__PROBLEM__: Leaving out the pictures, write out exactly each line from the line with "Image resolution: width=1294" through the close of the listing below.

__DATA TO PROCESS__:

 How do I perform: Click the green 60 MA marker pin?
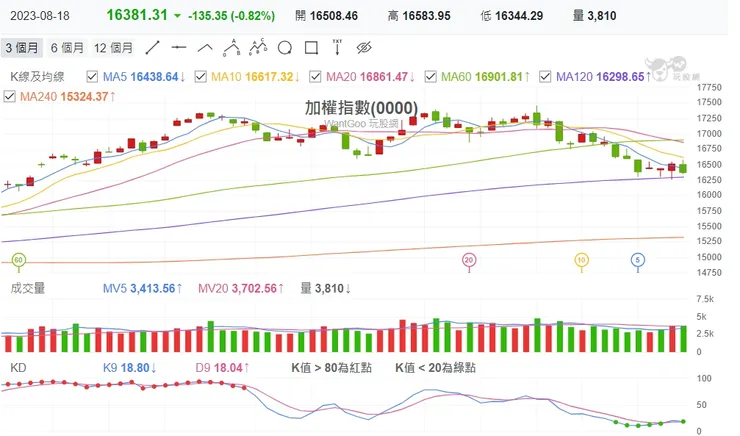18,262
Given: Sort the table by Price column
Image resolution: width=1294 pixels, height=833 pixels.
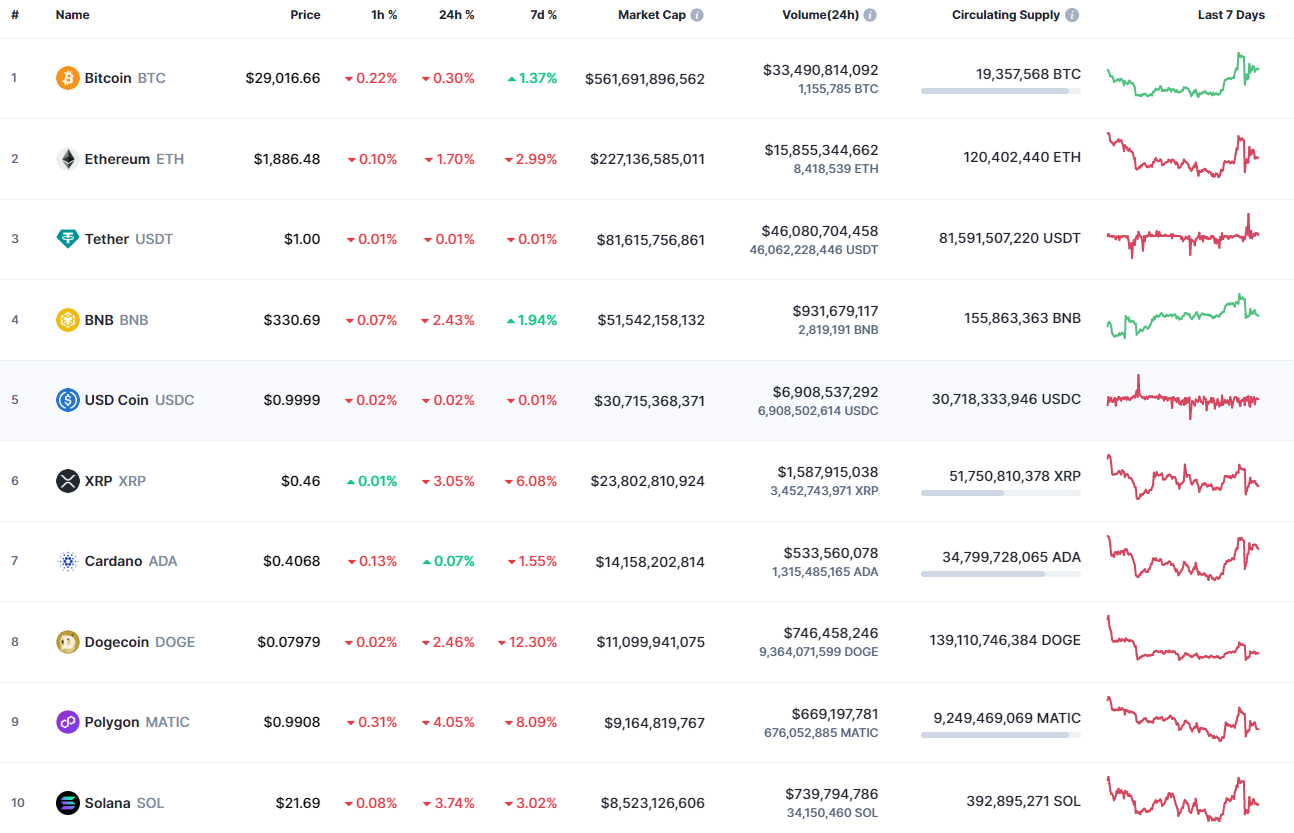Looking at the screenshot, I should click(305, 14).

__RESULT FOR THIS TASK__:
Image resolution: width=1294 pixels, height=833 pixels.
Looking at the screenshot, I should click(305, 14).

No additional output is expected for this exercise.